La Commission indépendante a affirmé qu’Oxfam devait harmoniser ses activités en matière de prévention et de protection étant donné que ses différents affiliés travaillent de manière non concertée les uns par rapport aux autres. Nous pouvons démontrer que nous avons déployé des efforts considérables dans ce cas afin d’établir des normes communes » a expliqué Mme McDonough.

 

Oxfam dispose désormais d’un réseau mondial dédié à la prévention et à la protection, qui s’appuie sur des politiques communes en matière de signalement des cas, de PSEA, de protection de l’enfance, de recrutement sûr et de gestion de la performance.

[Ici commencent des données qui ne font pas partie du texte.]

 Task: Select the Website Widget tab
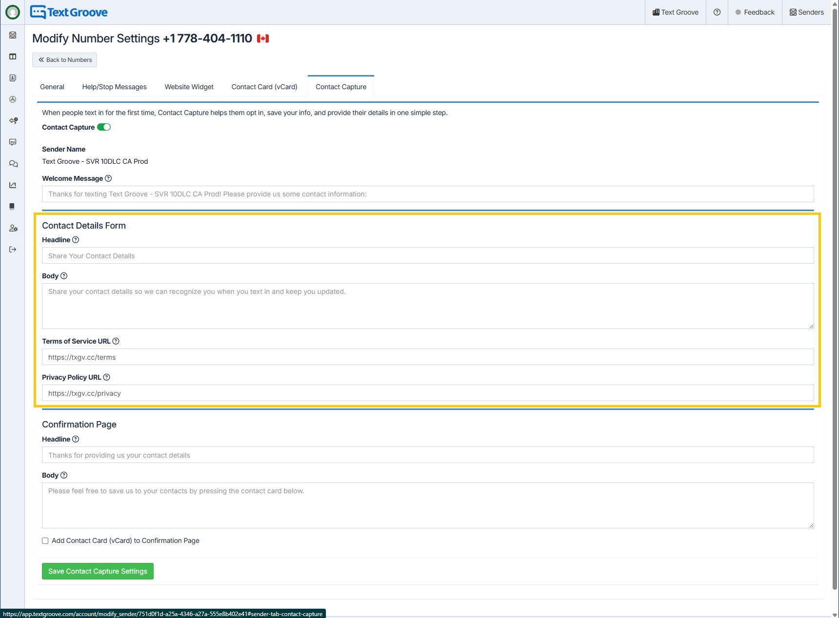click(189, 87)
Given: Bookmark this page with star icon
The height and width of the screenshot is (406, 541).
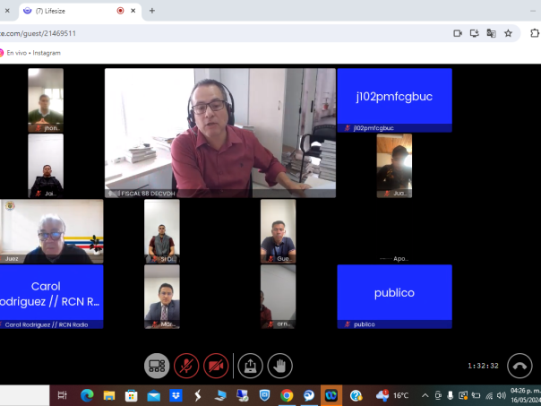Looking at the screenshot, I should click(x=508, y=33).
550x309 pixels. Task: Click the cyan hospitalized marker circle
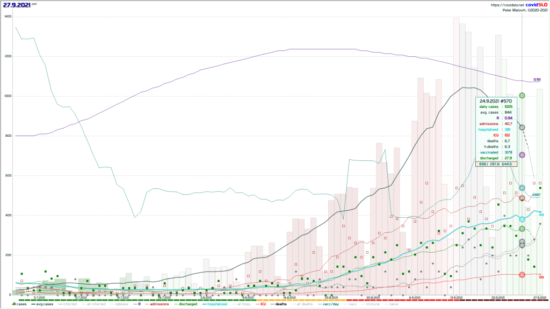(522, 219)
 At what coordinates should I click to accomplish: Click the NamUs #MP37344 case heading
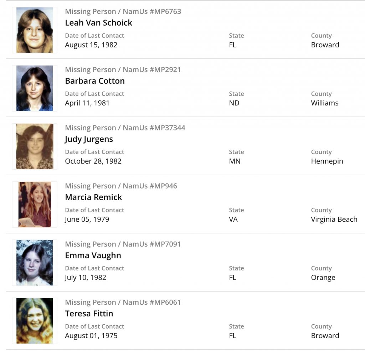coord(125,128)
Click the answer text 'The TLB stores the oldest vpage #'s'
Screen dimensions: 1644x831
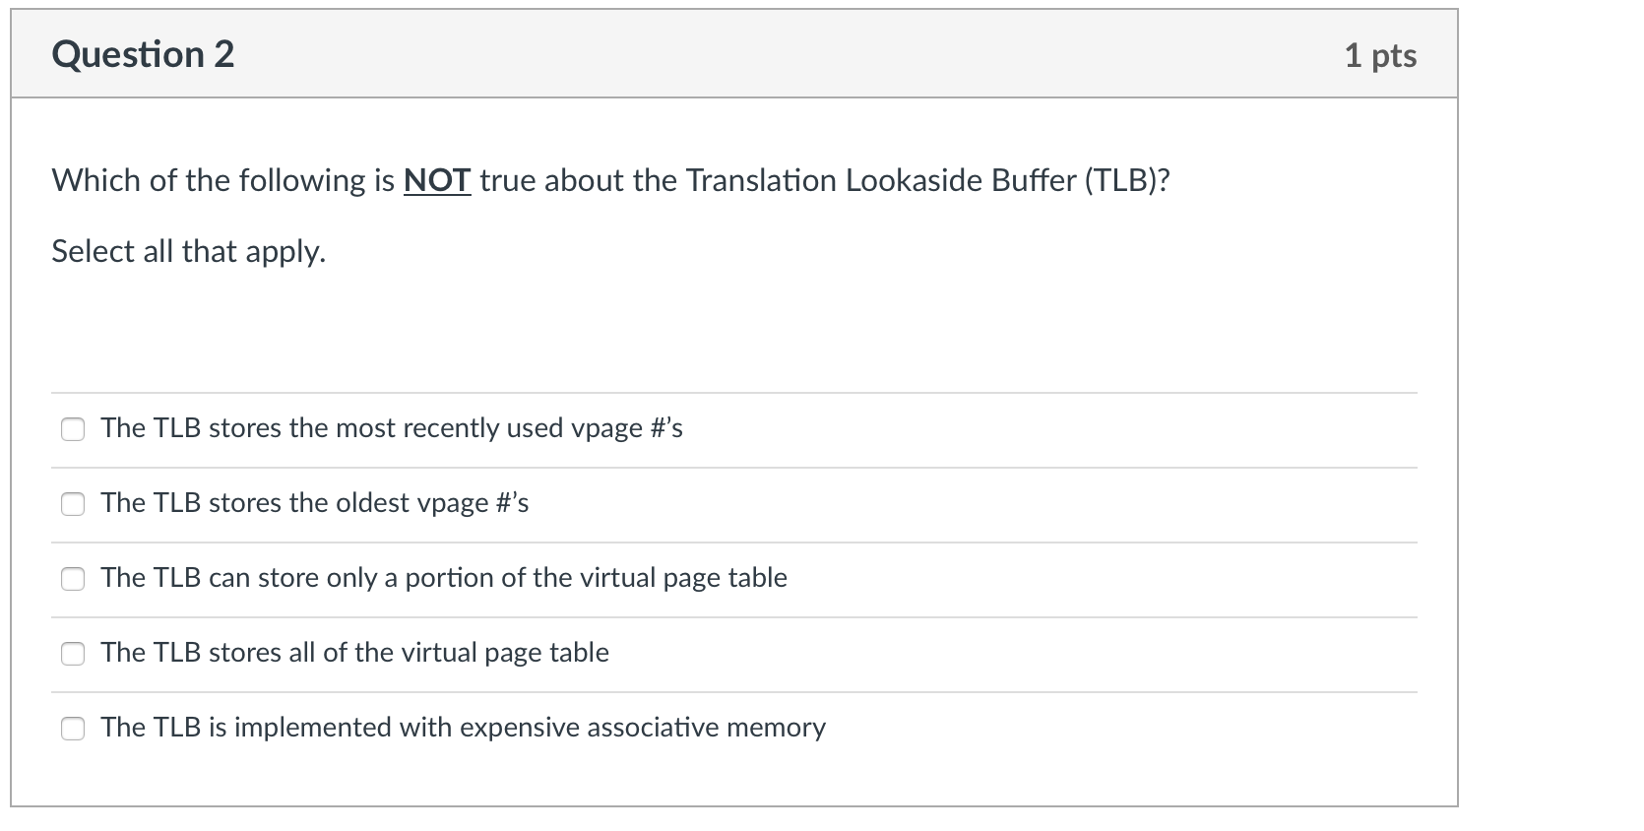click(314, 503)
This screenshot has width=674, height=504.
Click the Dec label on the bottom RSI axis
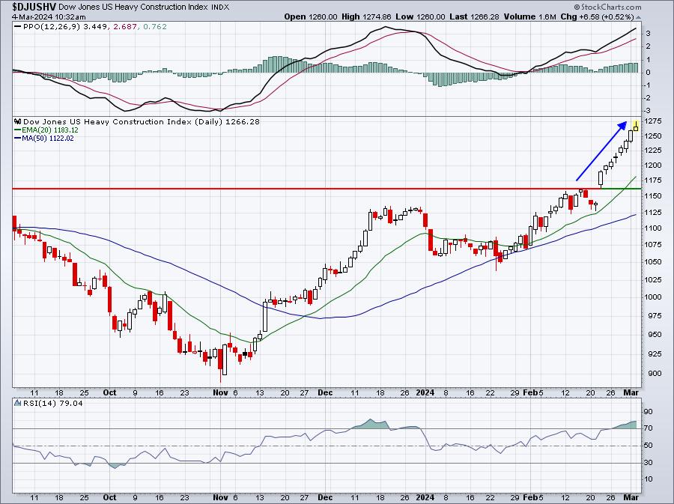325,497
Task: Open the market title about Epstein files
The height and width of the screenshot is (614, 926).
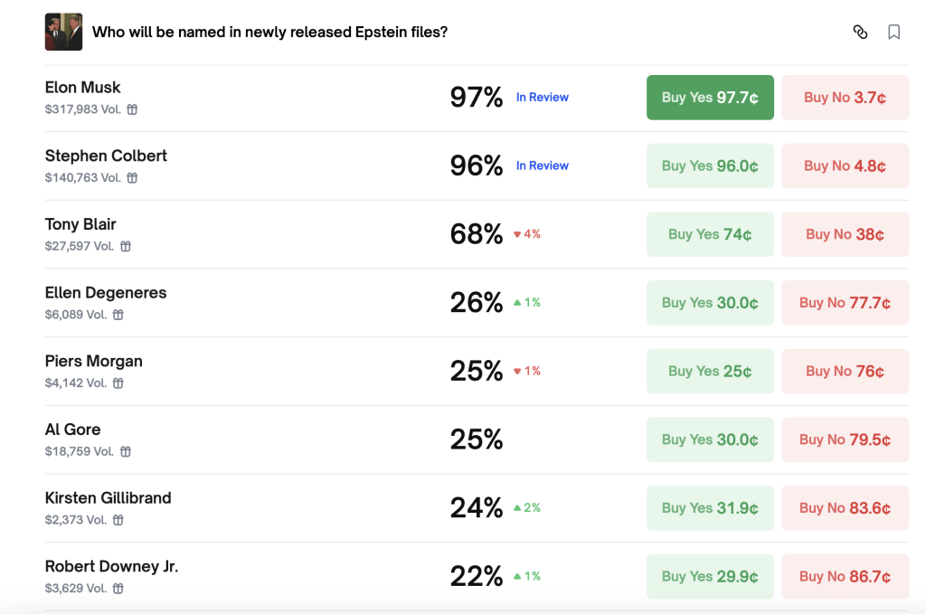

Nous sommes actuellement en train de mettre un point final à deux autres politiques communes relatives à l’appui offert aux personnes ayant été confrontées à des violences et à la gestion des cas. De plus, tous les programmes humanitaires d’Oxfam sont désormais ré-évalués de manière uniforme afin de cerner et de limiter les zones de risques, en particulier en ce qui concerne les violences basées sur le genre.

 

La Commission indépendante a par ailleurs déclaré qu’Oxfam devait redoubler d’efforts pour s’assurer que les principes féministes soient effectivement intégrés à l’ensemble de son travail. Encore une fois, cette critique nous a été d’une grande aide et nous nous concentrons en priorité dessus. Le nouveau plan stratégique d’Oxfam sera entièrement guidé par les principes du leadership féministe. Nous dépensons des dizaines de millions d’euros dans des programmes de développement à long terme axés sur la sécurité, la justice et l’autonomisation économique des femmes. La plupart de ces programmes sont exécutés en collaboration avec des organisations locales de défense des droits des femmes dans le monde entier a-t-elle ajouté.

 

La Commission indépendante a expliqué qu’Oxfam avait le potentiel d’être une voix qui porte dans le secteur. Nous sommes déterminé-e-s à donner forme à cette promesse et, dans cette optique, nous devons travailler activement sur toutes ses recommandations. Je tiens à rappeler à tout le monde qu’il s’agit d’un parcours de longue haleine » et que nous ne sommes peut-être qu’à la fin du commencement de notre renouveau, mais il y a encore beaucoup de travail à faire a-t-elle affirmé.